Dataset entries:
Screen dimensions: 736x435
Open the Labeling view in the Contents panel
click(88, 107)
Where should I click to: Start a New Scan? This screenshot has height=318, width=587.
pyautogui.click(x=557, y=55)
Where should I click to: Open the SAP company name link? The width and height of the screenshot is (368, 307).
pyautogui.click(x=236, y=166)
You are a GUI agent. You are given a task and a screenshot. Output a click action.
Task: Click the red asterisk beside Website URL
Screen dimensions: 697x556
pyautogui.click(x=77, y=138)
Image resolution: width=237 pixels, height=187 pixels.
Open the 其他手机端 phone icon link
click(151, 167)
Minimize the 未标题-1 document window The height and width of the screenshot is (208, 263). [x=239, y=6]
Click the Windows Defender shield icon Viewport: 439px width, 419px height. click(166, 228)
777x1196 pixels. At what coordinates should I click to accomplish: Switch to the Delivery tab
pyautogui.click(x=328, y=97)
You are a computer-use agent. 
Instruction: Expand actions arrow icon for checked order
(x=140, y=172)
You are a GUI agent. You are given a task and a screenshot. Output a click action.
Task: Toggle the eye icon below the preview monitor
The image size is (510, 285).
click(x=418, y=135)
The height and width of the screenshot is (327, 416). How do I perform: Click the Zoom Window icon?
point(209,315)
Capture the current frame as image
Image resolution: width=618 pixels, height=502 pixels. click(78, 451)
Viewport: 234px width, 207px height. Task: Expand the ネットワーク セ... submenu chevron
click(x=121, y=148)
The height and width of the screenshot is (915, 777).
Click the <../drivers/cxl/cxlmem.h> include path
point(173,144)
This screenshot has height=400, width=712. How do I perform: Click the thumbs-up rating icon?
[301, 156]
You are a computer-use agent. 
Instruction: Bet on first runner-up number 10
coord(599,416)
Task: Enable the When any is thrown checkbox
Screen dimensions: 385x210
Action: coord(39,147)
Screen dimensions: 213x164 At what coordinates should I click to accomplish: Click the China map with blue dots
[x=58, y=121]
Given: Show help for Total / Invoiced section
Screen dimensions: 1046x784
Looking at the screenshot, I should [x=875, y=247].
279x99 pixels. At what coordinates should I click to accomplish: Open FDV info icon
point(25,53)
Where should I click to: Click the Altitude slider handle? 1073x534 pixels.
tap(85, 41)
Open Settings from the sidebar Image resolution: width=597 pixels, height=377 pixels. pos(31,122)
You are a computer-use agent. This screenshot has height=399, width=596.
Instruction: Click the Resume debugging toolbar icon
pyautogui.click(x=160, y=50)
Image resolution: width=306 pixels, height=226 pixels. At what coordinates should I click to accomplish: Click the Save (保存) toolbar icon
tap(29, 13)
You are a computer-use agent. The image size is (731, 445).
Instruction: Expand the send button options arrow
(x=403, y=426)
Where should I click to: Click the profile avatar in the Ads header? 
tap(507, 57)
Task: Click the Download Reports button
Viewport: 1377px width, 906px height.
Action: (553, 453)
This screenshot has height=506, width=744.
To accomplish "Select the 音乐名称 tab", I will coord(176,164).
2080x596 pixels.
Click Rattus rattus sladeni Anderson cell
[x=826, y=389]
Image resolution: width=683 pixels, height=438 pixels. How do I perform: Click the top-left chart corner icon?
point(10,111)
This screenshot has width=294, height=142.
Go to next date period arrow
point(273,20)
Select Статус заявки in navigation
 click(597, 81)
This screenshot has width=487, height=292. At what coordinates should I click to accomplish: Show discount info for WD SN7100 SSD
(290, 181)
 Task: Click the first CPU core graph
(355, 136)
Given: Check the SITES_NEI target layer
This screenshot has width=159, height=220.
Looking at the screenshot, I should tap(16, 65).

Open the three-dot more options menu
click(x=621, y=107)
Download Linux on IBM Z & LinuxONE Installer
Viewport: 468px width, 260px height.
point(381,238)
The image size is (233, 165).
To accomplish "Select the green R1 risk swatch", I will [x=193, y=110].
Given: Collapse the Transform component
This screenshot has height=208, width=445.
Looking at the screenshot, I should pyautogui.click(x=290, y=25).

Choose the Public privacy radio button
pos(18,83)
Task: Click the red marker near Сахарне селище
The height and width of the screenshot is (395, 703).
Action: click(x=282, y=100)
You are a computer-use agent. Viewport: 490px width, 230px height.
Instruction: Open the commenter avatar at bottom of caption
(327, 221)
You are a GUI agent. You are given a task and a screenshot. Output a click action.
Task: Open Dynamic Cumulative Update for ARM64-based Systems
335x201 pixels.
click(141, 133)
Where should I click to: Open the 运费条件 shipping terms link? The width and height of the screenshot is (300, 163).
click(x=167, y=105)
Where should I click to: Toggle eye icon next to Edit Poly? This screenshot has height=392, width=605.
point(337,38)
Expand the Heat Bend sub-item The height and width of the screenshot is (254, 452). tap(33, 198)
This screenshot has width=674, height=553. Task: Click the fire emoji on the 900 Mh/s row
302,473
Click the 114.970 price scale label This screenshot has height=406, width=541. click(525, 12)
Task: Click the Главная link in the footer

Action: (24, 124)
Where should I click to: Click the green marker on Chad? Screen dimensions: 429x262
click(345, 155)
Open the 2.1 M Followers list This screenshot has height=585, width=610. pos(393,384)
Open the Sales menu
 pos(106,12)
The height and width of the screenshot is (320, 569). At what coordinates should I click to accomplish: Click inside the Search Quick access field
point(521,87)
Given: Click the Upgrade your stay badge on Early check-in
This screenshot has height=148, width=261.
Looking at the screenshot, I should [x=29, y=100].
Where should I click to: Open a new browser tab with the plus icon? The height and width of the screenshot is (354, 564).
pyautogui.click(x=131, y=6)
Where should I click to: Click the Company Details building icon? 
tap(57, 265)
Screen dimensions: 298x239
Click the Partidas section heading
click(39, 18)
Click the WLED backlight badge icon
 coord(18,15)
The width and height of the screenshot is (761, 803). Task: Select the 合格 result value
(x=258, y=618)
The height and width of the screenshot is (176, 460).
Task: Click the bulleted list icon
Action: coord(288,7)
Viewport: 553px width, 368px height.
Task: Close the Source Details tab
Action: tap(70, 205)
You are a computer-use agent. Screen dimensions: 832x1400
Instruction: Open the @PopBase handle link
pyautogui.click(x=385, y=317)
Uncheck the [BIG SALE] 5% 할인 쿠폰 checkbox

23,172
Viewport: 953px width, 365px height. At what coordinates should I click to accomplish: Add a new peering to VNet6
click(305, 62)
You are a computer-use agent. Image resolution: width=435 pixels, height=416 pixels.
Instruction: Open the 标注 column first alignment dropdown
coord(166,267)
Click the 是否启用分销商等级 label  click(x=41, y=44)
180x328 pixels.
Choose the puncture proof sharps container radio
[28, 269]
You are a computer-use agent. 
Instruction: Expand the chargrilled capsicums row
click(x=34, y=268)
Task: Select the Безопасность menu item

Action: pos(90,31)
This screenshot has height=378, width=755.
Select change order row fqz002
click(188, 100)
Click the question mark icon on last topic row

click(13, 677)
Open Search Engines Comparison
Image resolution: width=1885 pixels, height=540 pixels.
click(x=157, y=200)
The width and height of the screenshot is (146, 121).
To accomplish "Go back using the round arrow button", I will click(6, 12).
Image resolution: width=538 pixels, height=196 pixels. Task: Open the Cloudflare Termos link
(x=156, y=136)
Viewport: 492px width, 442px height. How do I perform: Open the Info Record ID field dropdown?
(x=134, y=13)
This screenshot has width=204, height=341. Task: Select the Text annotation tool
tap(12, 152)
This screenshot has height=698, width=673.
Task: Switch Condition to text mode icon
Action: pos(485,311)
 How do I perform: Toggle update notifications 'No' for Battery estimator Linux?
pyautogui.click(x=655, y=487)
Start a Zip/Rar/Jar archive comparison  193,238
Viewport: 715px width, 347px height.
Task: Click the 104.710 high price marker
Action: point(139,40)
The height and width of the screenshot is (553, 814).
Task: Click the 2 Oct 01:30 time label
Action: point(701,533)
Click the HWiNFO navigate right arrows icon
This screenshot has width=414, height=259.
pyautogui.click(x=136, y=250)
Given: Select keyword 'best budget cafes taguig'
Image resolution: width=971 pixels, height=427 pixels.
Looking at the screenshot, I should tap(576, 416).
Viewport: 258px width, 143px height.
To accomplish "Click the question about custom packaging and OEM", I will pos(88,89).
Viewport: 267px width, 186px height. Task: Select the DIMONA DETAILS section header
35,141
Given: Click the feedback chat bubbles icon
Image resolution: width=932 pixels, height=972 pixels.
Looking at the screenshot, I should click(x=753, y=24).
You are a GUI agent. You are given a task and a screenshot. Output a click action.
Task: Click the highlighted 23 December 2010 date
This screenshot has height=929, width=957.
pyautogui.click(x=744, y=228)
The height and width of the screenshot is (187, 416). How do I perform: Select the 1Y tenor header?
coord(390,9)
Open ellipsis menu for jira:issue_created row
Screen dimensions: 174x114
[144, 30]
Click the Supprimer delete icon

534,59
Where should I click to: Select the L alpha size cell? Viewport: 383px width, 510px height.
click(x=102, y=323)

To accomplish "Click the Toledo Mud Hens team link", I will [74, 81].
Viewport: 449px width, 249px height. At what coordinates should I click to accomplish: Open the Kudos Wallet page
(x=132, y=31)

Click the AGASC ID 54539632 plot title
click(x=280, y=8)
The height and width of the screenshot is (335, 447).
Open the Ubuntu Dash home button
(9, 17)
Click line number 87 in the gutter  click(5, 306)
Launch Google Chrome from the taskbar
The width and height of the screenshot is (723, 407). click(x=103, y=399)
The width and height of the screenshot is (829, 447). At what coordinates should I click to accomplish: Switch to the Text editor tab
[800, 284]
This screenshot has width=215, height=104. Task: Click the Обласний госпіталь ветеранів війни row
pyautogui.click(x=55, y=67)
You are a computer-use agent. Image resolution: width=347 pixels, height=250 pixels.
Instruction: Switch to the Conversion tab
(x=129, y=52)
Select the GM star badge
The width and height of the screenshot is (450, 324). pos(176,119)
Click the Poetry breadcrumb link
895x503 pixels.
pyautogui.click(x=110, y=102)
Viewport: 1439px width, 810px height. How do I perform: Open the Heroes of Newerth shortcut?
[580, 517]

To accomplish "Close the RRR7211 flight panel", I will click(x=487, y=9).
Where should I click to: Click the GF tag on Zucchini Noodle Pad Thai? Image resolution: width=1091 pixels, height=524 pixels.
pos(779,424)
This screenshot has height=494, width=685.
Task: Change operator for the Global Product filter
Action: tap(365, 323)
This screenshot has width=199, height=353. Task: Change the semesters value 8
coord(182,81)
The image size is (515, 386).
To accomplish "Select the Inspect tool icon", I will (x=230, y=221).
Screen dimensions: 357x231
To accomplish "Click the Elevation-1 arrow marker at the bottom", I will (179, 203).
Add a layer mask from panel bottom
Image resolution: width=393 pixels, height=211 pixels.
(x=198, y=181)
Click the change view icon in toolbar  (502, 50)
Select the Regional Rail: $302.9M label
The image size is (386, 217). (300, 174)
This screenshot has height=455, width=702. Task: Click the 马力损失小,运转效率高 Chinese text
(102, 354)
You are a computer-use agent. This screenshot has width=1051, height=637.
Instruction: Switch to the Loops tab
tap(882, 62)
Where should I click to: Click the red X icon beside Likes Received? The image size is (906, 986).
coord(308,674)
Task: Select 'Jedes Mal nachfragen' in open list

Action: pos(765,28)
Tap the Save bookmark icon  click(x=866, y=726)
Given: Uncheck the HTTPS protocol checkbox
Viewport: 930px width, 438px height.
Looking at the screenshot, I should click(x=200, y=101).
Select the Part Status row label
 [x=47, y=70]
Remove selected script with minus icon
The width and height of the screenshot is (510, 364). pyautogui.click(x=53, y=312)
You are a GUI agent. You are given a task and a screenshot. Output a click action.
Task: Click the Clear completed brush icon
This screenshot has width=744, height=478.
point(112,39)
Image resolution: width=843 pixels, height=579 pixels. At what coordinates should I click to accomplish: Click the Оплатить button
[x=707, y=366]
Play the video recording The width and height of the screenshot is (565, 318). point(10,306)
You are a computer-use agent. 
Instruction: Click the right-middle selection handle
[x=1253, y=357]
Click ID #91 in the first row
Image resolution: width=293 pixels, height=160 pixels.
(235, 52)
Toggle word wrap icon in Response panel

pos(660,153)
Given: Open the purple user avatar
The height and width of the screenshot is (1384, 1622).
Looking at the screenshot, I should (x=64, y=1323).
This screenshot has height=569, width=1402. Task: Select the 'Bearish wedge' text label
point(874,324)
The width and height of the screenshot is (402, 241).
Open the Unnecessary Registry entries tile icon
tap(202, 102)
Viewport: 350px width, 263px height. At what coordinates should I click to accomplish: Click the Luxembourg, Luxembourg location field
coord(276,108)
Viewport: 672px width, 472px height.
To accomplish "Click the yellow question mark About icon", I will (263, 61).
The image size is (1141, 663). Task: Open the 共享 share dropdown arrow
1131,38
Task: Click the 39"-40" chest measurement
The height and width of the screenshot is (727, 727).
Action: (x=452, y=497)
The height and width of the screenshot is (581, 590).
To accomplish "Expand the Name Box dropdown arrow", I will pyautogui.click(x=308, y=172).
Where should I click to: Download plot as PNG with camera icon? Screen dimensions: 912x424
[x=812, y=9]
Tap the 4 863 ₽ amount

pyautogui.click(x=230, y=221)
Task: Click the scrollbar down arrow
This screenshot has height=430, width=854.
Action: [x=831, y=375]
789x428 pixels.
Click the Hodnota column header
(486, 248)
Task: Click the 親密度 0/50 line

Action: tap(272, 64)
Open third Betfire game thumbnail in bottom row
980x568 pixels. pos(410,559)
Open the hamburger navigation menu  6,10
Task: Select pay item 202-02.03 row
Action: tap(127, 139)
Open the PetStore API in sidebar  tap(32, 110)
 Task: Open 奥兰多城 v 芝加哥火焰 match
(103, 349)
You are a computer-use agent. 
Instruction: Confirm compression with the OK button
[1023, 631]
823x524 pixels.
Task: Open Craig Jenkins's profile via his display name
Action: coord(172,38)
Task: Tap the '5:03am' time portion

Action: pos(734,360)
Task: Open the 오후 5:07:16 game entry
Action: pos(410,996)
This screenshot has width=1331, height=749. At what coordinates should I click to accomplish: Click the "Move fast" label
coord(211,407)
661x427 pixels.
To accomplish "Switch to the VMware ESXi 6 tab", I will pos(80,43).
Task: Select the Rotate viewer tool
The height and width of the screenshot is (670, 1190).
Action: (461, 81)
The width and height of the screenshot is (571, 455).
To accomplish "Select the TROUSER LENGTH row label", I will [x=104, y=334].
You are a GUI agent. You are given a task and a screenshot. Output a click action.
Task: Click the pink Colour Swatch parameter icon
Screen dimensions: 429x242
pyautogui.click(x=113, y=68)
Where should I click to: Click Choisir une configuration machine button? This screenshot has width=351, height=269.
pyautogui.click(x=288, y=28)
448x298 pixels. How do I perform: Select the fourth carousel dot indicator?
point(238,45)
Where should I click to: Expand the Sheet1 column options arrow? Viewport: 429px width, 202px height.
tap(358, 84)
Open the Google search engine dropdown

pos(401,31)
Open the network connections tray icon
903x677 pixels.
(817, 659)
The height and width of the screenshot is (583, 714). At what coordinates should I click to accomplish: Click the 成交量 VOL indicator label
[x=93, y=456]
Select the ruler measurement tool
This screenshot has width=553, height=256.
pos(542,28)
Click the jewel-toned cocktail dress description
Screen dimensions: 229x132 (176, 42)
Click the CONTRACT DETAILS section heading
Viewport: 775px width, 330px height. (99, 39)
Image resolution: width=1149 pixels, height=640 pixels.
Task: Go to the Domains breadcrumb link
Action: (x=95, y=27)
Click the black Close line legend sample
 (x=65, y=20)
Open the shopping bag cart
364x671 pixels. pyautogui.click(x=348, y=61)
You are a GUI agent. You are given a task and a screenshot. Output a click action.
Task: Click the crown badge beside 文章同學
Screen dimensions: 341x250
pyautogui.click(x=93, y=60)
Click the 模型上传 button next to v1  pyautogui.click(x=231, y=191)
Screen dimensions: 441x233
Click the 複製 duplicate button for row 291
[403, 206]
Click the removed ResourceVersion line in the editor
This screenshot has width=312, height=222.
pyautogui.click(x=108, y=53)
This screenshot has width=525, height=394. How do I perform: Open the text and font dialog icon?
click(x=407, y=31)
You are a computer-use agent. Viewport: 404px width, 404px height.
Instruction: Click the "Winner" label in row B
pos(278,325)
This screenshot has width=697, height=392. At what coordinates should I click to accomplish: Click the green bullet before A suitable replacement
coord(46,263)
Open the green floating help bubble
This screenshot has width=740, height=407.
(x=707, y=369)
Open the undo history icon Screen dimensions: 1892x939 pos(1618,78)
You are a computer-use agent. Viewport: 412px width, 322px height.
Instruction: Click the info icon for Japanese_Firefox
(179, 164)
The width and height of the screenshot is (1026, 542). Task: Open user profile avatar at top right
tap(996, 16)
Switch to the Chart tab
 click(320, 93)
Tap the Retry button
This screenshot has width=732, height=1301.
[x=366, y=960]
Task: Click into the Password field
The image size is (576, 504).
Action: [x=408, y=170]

● **TASK REQUIREMENTS**
Where a line of the data above includes "sidebar", copy that line.

● **RESPONSE BELOW**
Open Settings from the sidebar Image resolution: width=597 pixels, height=377 pixels. pos(31,122)
Open the PetStore API in sidebar  tap(32, 110)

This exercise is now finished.